• TASK
Copy every record word for word. Pictures are not part of the copy.
:: DATA TO USE ::
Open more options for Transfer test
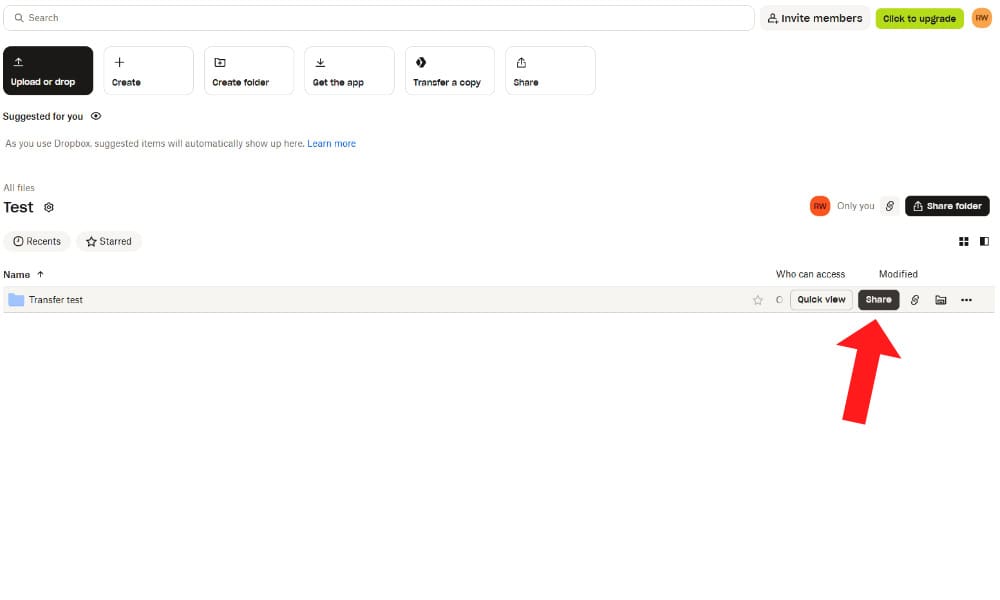 click(966, 300)
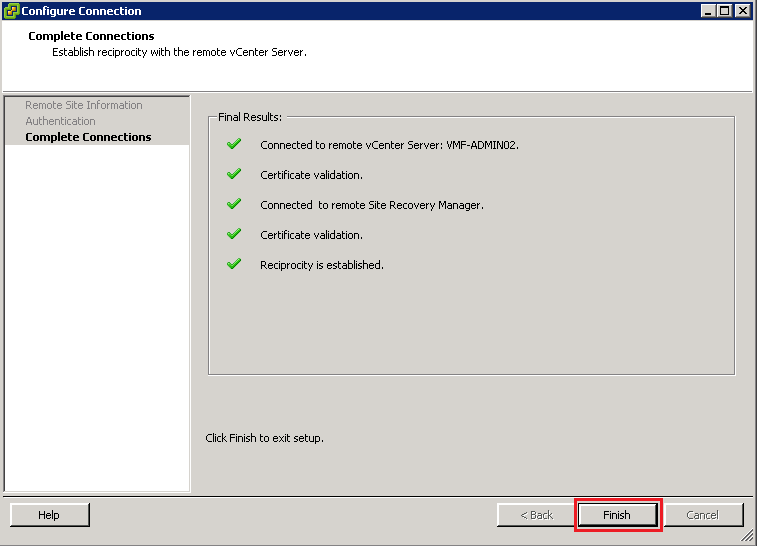Click the VMware icon in the title bar
The width and height of the screenshot is (757, 546).
12,11
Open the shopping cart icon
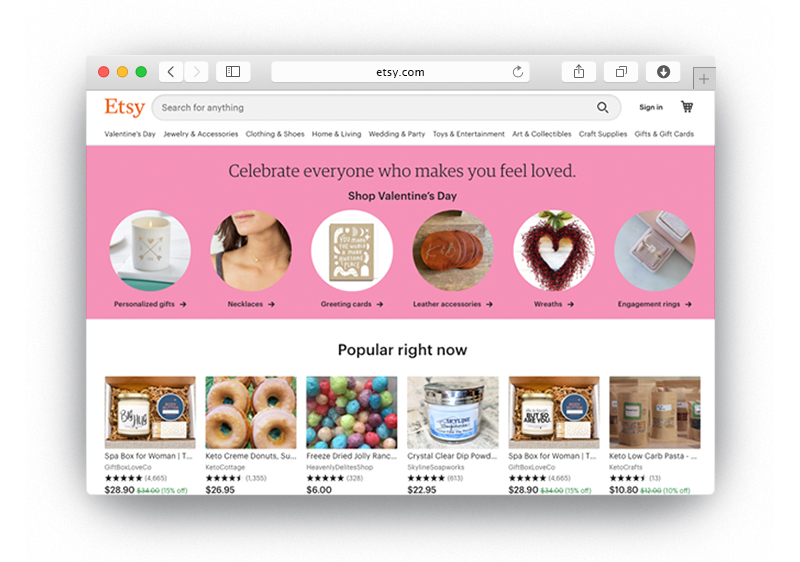 tap(687, 107)
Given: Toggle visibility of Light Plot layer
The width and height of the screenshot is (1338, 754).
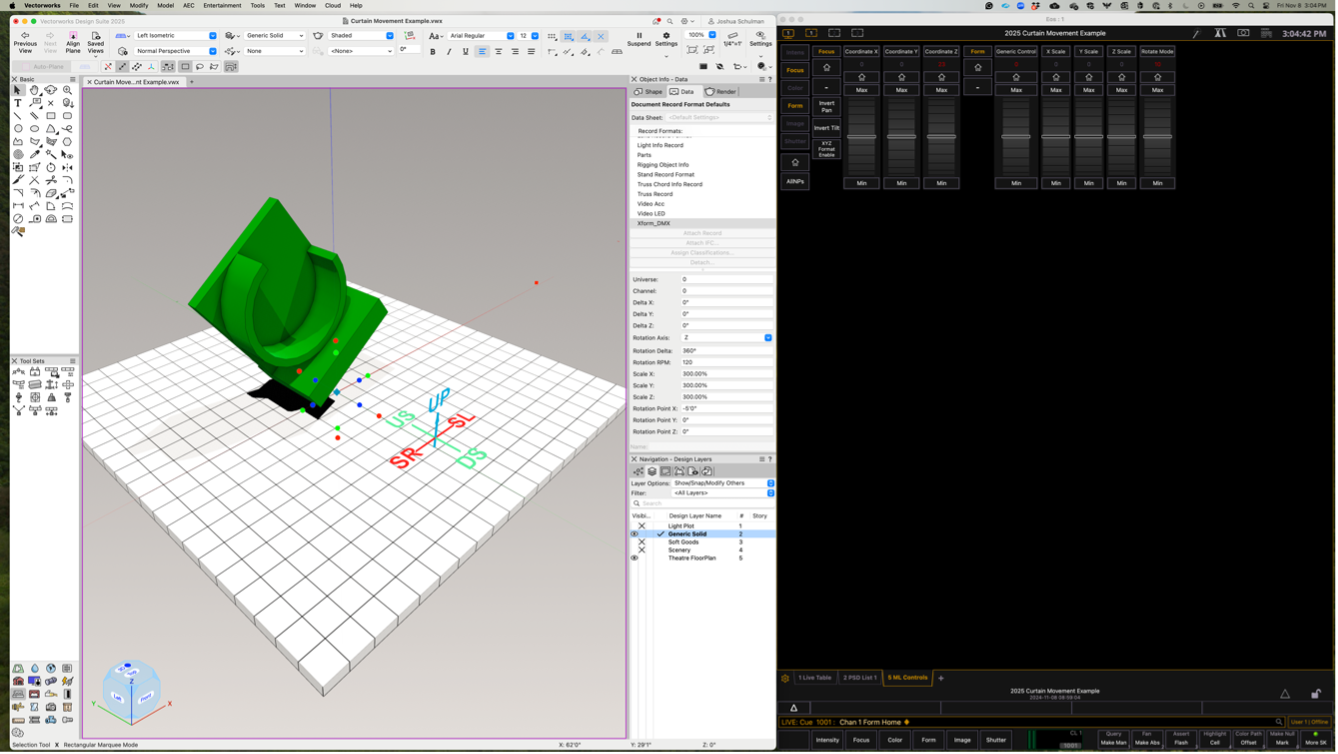Looking at the screenshot, I should click(642, 526).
:::
• COMPLETED TASK
Open more options for Transfer test
 click(966, 300)
Click the VMware icon in the title bar
The width and height of the screenshot is (757, 546).
12,11
Open the shopping cart icon
 tap(687, 107)
Given: Toggle visibility of Light Plot layer
The width and height of the screenshot is (1338, 754).
Looking at the screenshot, I should click(642, 526).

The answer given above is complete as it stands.